はじめに、進行を務めた「さすけなぶる認定ファシリテーター」の三輪寿雄さんから東日本大震災と原発事故による避難指示で、多くの方が自宅を離れて避難を余儀なくされ、その後の避難生活の過酷さから大勢の方が災害関連死で亡くなったことを聞き、避難所の生活環境の改善が被災者の人命を救うことに繋がることを学びました。

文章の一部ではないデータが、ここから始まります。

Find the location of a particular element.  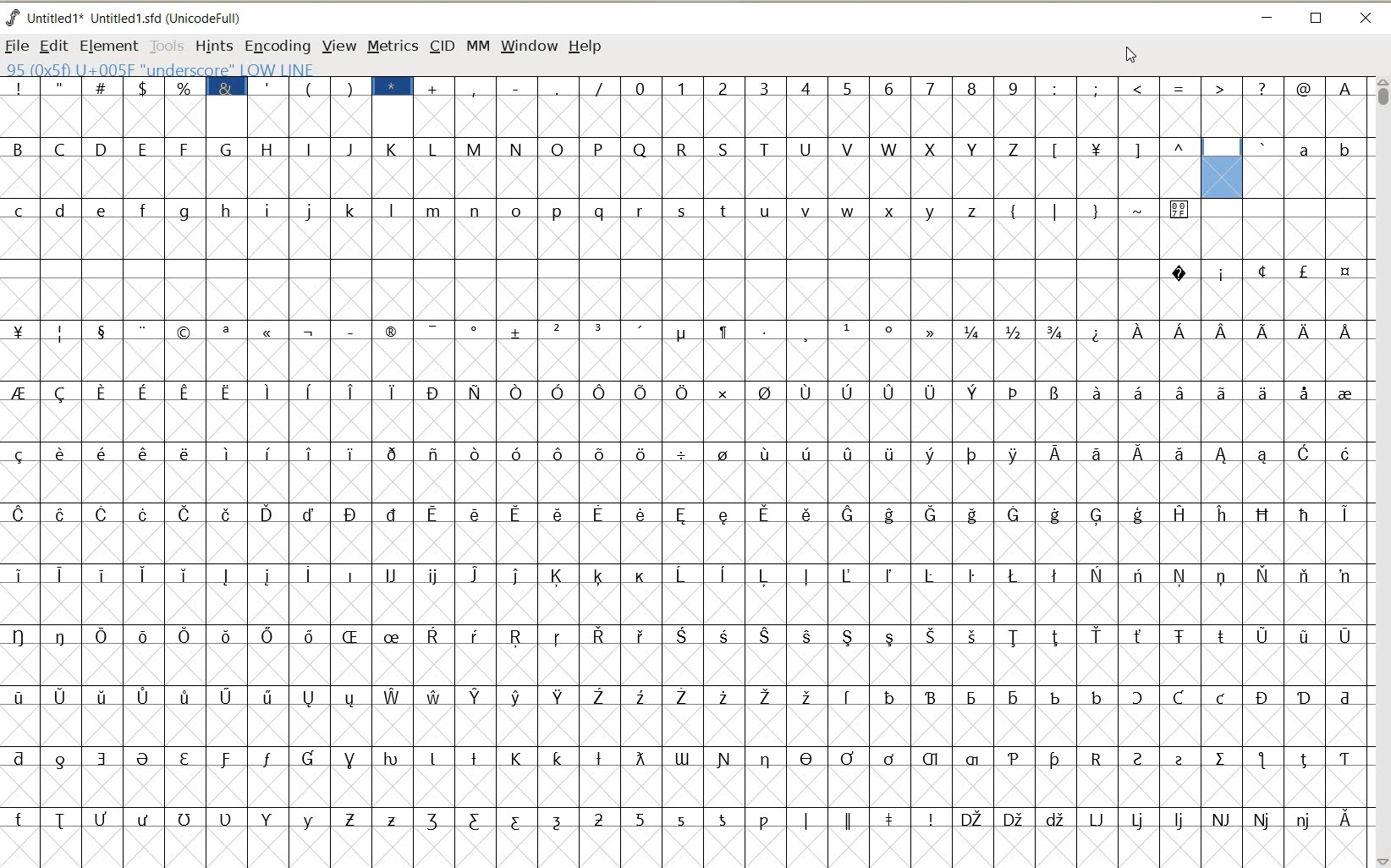

VIEW is located at coordinates (336, 45).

ワークショップのシミュレーションでは、介護が必要な高齢者が避難所に来た場合にどのように対応すればよいかを班ごとに分かれて考えました。実際の避難所では対応を考える時間が少ないことを体感してもらうため、回答までの時間は3分間。生徒の皆さんは短い時間で自分の考えを伝え合い回答をまとめました。各班の発表者からは「場所を代わってもらえそうな方に声をかけるべき」「避難所にはルールがあるので特別な扱いはできないのでは」などさまざまな意見が出されました。回答を聞いた三輪さんからは「避難所の対応には絶対的な正解はありません。だから、よりよい考え方、“成解”を目指す」とした上で、避難所では皆に平等に支援を行うよりも、必要な人に必要なモノ・サービスを届ける“公正な支援”がより大事であることを説明し、想像力を働かせて他者が何を必要としているのかを考えて行動して欲しいと呼びかけました。
[生徒のコメント①]
「今回の研修旅行で初めて福島県へ来ました。原子力災害については原発周辺の町村で人が住めなくなったことは知っていたのですが、さすけなぶるを体験して初めて東日本大震災当時に避難指示を受けた方が放射性物質の汚染から逃げるように避難所を転々としていたことを知りました。被災した方は準備もできずに着の身着のままで避難して不安だったと思います。今回聞いた話やシミュレーションを体験したことで、被災者の不安を払拭するために何ができるかを考えるきっかけになりました。研修から帰ったら家族にも学んだことを話したいと思いました。」
(辻 陽介さん)
[生徒のコメント②]
「福島県は原発事故があった場所だということは知っていたのですが、避難所でどのようなことが起きていたのかは全く知りませんでした。私自身も震災が起きたら冷静な判断はできないと思うので、そのときの自分の考えだけで何かを決めるのではなく、小さい声にも耳を傾けることを忘れないように心がけたいと思いました。さすけなぶるで学んだことを活かして、もし実際に災害が起きたときには自分が支えてもらう側ではなく、支える立場になれるように考えていきたいです。」
(長野 葵さん)
[生徒のコメント③]
「今日、さすけなぶるを体験するまでは、被災者はかわいそうな人と勝手に思っていて、避難所は支援を一方的に与えるものだと考えていました。でも、避難所を出たら自立して生活を再建しなければならない。避難所は一方的に助ける存在ではなく、ともに支え合うためのものなのだと知りました。昨日までブリティッシュヒルズで研修をしていたのですが、講義形式の授業だけじゃなく、スポーツやお菓子作りなども体験できて楽しかったです。他のコースを選択した友達もいるので、たくさんお土産話ができたらと思います。」
(岡本 愛真さん)
[先生のコメント]
「福島県での研修旅行は3年前から実施しており、震災学習とブリティッシュヒルズでの英語学習は大きなテーマで毎回取り入れるようにしています。私自身は生徒がさすけなぶるを体験している様子を今回初めて見たのですが、生徒の発表を聞いて、他人事としてではなく被災者や避難所運営者の立場となってシミュレーションすることで、災害や生活再建についてこれまで以上に具体的に考えられるようになったように感じました。また、授業の中でも英語学習の単位数が多いので、ブリティッシュヒルズでの研修は実践的な英語を使う場としてとても効果的だと感じています。生徒たちも言語学習だけではなく、スポーツやお菓子作りなどイギリスの文化を実際に体験することで有意義な2日間を過ごしていた様子でした。」